Kyle strode in and picked up his Walkman, settled the headphones over his head, and picked up where he left off on his project across the room. It looked to be the size of a lawnmower. The sheer confidence was enviable.
Maybe that was all I needed. A little moreje ne c’est quoi. A bit of hubris, less identity crisis. Wasn’t that how everyone I knew landed their internships and assistant positions? I was already spinning fantasies in my head of meeting Norman Marcus if Logan followed up. What I would wear, what version of myself Norman would be interested in.
But the odds of Logan actually getting me an intro were slim to none. Especially after how I’d treated him at Co-op. Though he had brought it up at the checkout line.

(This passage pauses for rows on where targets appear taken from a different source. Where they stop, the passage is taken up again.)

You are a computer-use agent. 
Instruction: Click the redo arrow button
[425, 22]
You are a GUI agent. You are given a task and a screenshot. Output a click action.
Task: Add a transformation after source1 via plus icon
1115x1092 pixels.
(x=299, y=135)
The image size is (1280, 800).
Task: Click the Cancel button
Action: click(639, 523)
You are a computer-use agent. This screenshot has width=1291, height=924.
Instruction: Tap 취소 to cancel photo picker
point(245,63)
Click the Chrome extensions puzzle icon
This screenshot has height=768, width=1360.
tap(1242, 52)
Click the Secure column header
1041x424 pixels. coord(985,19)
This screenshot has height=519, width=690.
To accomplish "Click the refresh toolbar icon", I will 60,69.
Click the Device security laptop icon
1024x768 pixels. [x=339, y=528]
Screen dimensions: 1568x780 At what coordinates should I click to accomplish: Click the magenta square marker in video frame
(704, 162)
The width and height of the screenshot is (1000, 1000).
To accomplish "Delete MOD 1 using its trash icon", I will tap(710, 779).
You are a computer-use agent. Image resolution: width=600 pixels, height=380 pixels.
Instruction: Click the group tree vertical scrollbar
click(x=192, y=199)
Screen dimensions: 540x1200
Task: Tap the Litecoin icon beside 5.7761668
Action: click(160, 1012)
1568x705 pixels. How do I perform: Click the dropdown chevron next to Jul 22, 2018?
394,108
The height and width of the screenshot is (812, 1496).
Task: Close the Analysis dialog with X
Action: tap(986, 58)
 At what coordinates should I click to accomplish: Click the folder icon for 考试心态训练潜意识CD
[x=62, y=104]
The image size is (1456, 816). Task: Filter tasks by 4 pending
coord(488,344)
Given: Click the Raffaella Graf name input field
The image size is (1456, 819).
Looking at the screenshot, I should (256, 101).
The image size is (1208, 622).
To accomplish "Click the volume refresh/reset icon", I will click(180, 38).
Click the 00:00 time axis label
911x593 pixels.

No. I didn’t need to get my hopes up.
I slipped my fingers over the cool plaster, removing the excess from the strip and letting it drip onto the newspaper-covered tabletop. It wasn’t the end of the world. If I didn’t get some magical connection, grad school was the fallback.UBC, maybe. McGill, if I got brave. Master’s in Art History or Curatorial Studies. Two more years to figure this all out.
The plaster strip stiffened in my hand. I pressed it against the armature, watched it take shape. Maybe that’s just what artists did. We built ourselves like we built our art. Creating something fragile, over and over again, until something finally held.
_____
A half hour later, I rinsed my hands in the sink until the water ran clear, flakes of plaster circling the drain. I stacked my tools, wiped down the table, and took one last look at the half-finished sculpture. From this angle, it almost looked intentional. Almost.
Outside, the sky had dimmed to that flat grey that meant snow or rain or both. I shoved my hands into my coat pockets and headed toward the path that cut across campus. The cold bit at my nose.
“MacMillan!”
I turned to see Axel and Rory coming out of the North Centre. Both wore their Outlaws jackets, hockey bags slung over one shoulder. Behind them was another guy who was a little taller with darker hair, and?—
I sucked in a breath.
It took me a second to place him since it was so out of context, but that was number twelve. Jake. From the invitational last spring. When we’d returned our cafeteria trays after sledding, and made out by the dish return slot, right between the industrial sinks.